Omelia (01-10-2003)
Paolo Curtaz


Una pagina dura, inquietante; per troppo tempo il cristianesimo è stato proposto (e vissuto?) come una specie di panacea ai mali della terra, come una fuga verso un "altrove" che permettesse di affrontare le fatiche della vita e non di rado, ancora oggi, incontro dei discepoli del Signore che pensano alla fede come ad una specie di consolazione, di nido in cui rifugiarsi. Non la pensa così Gesù e oggi, in maniera che ci lascia perplessi, afferma con forza le esigenze per essere discepoli. No, la fede non è un comodo rifugio, un nido sicuro in cui stare perché il figlio dell'uomo non ha dove posare il capo. No, la fede non può anestetizzare la vita, non è uno stato comatoso, né un funerale ma qualcosa di dinamico, di vivo, di immenso. No, la fede non è valore penultimo: Gesù qui e altrove pretende di poter essere tutto, più degli affetti e degli amori che sono la cosa più preziosa che abbiamo... Non vogliamoci indietro, basta con questi atteggiamenti di rimpianto di un ipotetico passato (ma è davvero esistito?) in cui la fede e la chiesa e i cristiani erano al centro dell'attenzione.
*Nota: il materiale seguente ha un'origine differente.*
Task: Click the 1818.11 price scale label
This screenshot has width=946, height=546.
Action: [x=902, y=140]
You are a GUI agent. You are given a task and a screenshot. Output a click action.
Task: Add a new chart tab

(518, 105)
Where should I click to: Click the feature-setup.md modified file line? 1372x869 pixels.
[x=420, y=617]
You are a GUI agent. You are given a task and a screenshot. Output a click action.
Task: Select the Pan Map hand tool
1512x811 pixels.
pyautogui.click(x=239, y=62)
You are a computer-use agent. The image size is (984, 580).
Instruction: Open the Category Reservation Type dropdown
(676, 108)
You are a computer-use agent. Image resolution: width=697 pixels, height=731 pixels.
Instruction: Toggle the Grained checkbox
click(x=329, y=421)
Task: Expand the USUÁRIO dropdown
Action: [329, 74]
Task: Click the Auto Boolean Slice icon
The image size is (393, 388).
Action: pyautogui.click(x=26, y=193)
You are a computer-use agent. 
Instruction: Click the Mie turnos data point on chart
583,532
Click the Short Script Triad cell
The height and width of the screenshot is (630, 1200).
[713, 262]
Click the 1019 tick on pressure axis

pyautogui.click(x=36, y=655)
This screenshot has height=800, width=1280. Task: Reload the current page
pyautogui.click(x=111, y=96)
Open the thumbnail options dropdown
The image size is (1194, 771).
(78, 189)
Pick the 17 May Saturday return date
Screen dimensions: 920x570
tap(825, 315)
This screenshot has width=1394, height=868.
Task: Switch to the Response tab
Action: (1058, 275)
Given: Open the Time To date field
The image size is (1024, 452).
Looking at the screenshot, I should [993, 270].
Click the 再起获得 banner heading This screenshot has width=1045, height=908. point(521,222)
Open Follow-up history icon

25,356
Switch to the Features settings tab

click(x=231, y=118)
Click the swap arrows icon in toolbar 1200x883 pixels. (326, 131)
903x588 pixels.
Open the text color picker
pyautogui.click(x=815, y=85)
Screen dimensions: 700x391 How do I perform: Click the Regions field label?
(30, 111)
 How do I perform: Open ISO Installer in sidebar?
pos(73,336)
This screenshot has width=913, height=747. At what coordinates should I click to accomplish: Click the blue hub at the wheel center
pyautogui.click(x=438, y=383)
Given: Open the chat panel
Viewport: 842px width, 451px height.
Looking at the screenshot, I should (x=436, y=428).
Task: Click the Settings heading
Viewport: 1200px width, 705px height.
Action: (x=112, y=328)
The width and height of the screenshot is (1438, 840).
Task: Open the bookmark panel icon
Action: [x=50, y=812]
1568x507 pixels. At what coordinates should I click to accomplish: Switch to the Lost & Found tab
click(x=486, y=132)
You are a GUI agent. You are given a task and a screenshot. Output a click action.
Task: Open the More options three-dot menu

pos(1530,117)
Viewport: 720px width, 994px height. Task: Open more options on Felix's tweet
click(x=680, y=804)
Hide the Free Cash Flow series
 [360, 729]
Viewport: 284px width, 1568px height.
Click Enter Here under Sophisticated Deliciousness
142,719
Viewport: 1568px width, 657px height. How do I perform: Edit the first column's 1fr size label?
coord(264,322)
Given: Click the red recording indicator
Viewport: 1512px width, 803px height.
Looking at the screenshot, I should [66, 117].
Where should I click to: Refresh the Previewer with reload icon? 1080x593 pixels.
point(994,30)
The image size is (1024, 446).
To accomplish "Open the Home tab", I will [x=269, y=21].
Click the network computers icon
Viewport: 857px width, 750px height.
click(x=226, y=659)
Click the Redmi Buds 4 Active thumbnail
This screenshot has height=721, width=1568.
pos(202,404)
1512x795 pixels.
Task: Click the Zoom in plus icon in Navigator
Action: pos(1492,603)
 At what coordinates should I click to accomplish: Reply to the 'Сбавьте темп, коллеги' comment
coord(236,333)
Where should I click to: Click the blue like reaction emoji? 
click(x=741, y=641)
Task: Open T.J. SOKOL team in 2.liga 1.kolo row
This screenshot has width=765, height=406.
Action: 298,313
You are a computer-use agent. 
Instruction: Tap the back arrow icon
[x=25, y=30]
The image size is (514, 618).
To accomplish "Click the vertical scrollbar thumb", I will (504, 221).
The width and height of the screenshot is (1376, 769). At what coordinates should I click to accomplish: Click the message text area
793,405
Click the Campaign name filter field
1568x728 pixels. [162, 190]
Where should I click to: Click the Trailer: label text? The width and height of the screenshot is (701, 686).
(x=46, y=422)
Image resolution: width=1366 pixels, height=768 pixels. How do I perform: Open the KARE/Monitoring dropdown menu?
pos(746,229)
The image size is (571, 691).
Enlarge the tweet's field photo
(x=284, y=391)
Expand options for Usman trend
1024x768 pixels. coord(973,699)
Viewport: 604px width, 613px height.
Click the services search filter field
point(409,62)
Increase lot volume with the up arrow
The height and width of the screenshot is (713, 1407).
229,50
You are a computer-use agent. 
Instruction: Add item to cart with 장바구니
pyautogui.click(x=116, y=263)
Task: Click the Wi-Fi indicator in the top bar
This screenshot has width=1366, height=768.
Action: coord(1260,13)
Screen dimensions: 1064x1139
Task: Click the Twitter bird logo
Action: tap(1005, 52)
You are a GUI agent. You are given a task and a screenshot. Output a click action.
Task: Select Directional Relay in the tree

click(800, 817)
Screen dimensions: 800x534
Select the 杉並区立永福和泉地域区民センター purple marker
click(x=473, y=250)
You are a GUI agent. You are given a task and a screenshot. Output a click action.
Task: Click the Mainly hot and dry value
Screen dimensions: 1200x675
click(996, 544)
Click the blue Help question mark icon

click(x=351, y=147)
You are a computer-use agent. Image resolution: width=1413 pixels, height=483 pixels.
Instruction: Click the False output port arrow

Piccolo gregge siamo divenuti e questa è la volontà del Signore perché con libertà, senza altra sicurezza a parte il vangelo, con creatività e dinamismo guardiamo avanti: a noi di far passare l'aratro, sarà Dio a far germogliare il seme!

Sì, Signore, noi desideriamo prepararti la strada con cuore libero, senza fare della fede un nido, con un atteggiamento vivificante, senza rimpiangere il passato, affinché ogni uomo veda in noi, nella trasparenza dei nostri gesti, il tuo volto amorevole nei secoli dei secoli.